Pulmonary Compliance Following Open-Heart Surgery and Its Relationship to Ventilation and Gas Exchange
Pulmonary function was studied preoperatively and postoperatively in 71 patients undergoing 41 open-heart operations, ten thoracic operations not requiring cardiopulmonary bypass, ten intra-abdominal, and ten peripheral procedures. After operation total respiratory compliance was significantly reduced below the preoperative value for ten days in the open-heart group. Decreases of lesser degree and of shorter duration were noted in the thoracic and intra-abdominal patients with no significant reduction in the peripheral cases. Tidal volume decreased proportionately to the decrease in compliance, and respiratory rate increased, while total ventilation usually remained the same or was slightly increased.

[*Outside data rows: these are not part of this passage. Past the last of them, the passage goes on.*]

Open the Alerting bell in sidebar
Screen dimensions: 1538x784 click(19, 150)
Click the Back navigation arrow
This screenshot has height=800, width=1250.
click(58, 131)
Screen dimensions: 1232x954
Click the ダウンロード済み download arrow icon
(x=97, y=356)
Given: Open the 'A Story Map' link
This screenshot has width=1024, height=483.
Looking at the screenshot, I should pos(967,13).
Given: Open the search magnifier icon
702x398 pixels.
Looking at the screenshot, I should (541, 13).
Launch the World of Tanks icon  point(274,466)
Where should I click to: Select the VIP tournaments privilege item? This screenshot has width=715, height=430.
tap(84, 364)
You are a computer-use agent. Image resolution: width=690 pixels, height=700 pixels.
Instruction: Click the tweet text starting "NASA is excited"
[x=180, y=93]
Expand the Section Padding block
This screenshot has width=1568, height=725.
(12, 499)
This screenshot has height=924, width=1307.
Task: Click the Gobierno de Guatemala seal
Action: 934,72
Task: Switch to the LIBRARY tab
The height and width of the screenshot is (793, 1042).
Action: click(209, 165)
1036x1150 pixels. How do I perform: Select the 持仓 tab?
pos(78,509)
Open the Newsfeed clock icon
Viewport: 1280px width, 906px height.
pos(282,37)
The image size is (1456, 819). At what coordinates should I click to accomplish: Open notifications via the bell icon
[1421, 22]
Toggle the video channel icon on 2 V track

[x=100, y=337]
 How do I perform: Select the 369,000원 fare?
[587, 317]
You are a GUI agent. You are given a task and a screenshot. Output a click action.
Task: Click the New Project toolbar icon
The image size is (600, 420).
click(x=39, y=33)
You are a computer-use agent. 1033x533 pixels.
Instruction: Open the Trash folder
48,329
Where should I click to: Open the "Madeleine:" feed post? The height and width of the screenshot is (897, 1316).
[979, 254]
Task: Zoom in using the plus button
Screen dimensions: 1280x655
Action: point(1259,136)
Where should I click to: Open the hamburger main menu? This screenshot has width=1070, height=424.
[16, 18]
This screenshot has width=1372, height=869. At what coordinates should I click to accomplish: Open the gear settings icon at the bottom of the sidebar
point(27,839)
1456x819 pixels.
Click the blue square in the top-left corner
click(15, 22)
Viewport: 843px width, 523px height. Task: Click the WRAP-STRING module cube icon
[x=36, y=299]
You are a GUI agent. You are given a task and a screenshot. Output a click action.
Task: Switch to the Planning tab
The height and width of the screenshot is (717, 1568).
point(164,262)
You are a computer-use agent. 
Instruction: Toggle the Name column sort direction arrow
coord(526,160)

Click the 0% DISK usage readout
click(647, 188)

Oxygen uptake was significantly increased after open-heart operations, and there was a significant negative correlation between oxygen uptake and compliance. Abnormal venous admixture, not corrected by oxygen inhalation, was observed after cardiopulmonary bypass with a return to preoperative level coinciding with that of compliance. Cardiac output did not correlate with any other measurement.
The data suggest that the postoperative breathing pattern after open-heart surgery is a compensatory adjustment to decreased compliance and that reduced compliance is one of the causes of the increased work of breathing and oxygen demands after open-heart surgery.
- © 1967 American Heart Association, Inc.